**What you need to do**: Could you write out, exactly as they stand, only the lines in the listing below from the line with "You are a GUI" to the line with "Given: Select the", both ends included, without the pictures?

**Input records**:
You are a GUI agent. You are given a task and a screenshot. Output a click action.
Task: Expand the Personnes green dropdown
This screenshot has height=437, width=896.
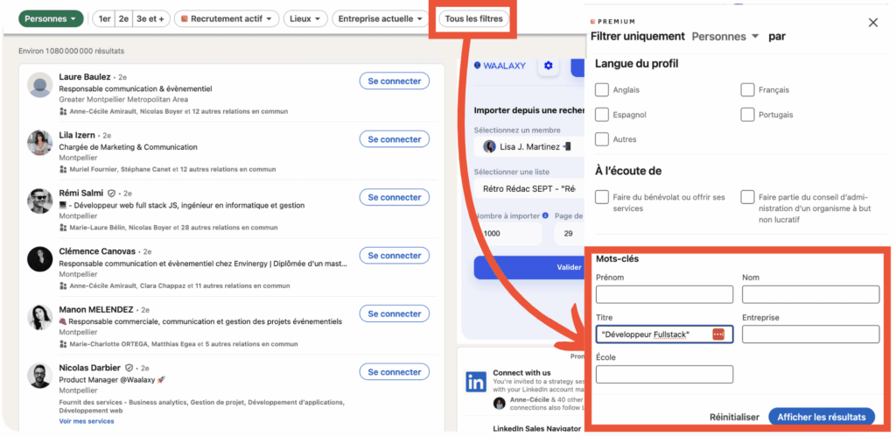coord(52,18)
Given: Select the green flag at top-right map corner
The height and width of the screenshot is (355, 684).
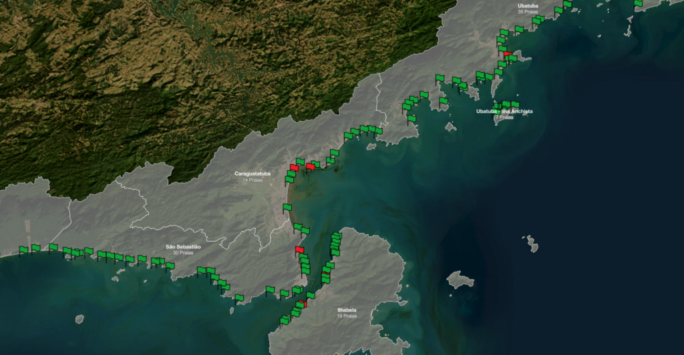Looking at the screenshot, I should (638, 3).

* * *

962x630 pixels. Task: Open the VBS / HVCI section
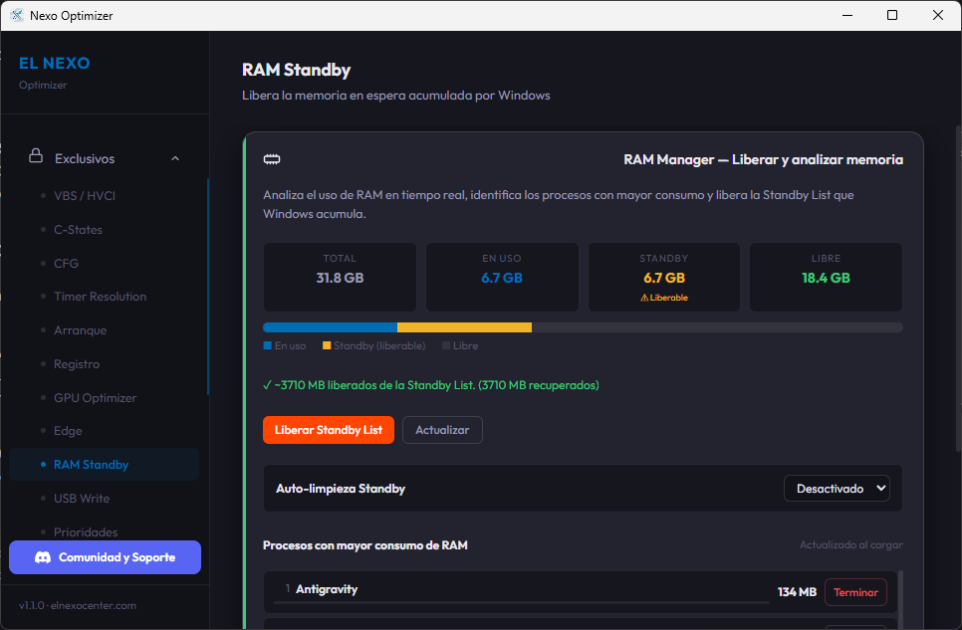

**Completed exercise**:
You are a GUI agent. You are given a task and a screenshot. Output a click action.
Task: Expand the Personnes green dropdown
This screenshot has height=437, width=896.
coord(52,18)
Given: Select the green flag at top-right map corner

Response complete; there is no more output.